Enflasyonun yılı yüzde 50 ile kapatacağını düşünüyoruz

Kurlar tarafında ise, görüşlerimizi değiştirmiyoruz. Rezervlerin tarihi dip seviyelerine azaldığı, cari açık ve dış ticaret açığının bu kadar yükseldiği bir ortamda dolarda yükselişin devam edeceğini yeni rekorların geleceğini düşünüyoruz. Faiz artırımları gelir ise kurlarda düşüş yaşanır mı sorusu çok sık geliyor. Burada önemli olan faiz artırımının olması değil ne kadar olabileceğidir. Enflasyonu yıl sonunda yüzde 50 kapatacağını düşünüyoruz.
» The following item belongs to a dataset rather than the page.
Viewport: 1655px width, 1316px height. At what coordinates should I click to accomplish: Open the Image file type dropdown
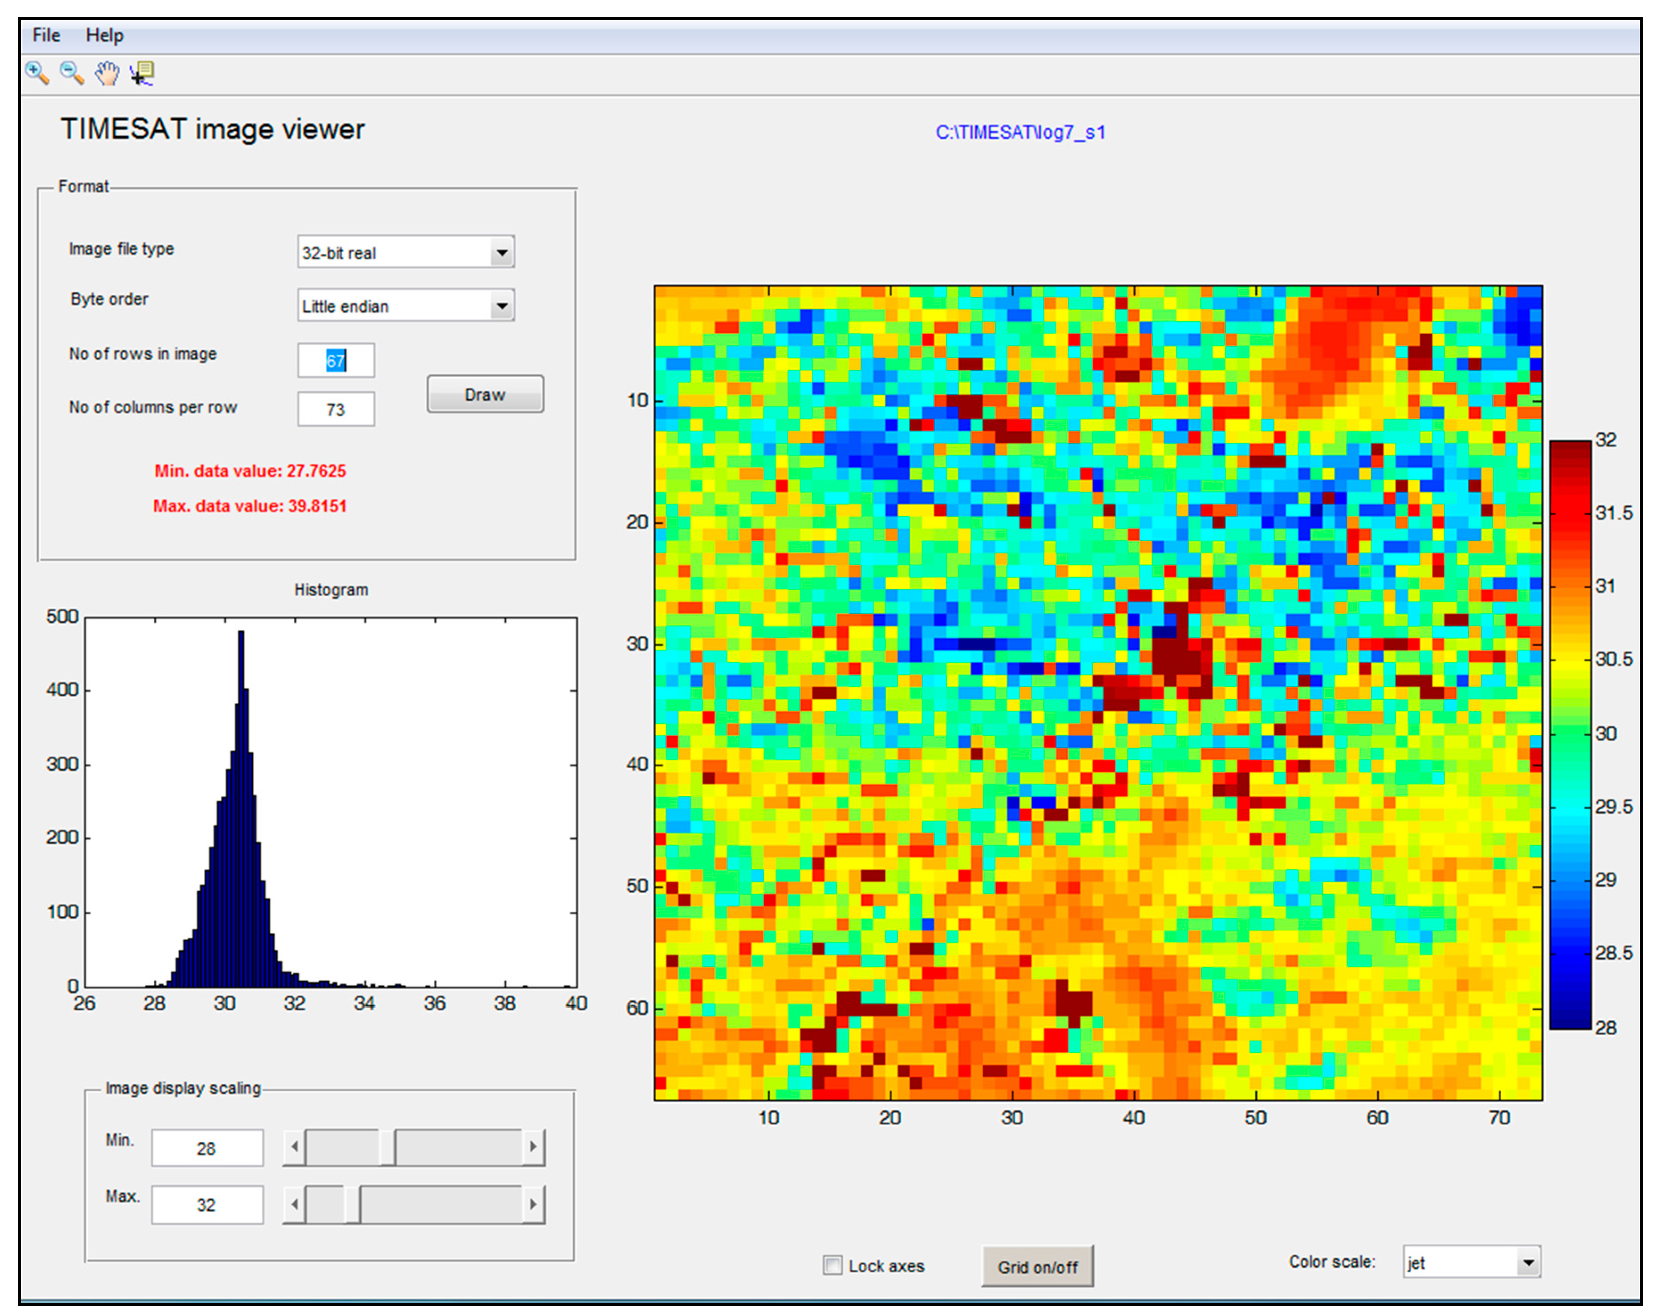[x=501, y=252]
Yani faizler yüzde 50’nin üzerinde olmadığı sürece kurdaki yükselişler dursa bile sonrasında tekrar devam edebilir.

Yabancı yatırım bankalarının 22 Haziran’daki TCMB toplantısında faiz artırımı beklentilerine katılıyoruz. Çünkü Sayın Mehmet Şimşek’in yaptığı konuşmada ekonomi normlarına geri dönüleceğini söylemesi ve yeni bir TCMB Başkanı atanması bir yandan faiz artırımlarının öncü sinyali olduğunu düşünüyoruz. Burada ayrıştığımız nokta sadece yabancı yatırım bankaları kadar yüksek bir faiz beklentimizin olmaması. Yerel seçimlere gidilen süreçte yüksek faiz artırımları beklemiyor faizlerin daha sınırlı kalacağını düşünüyoruz.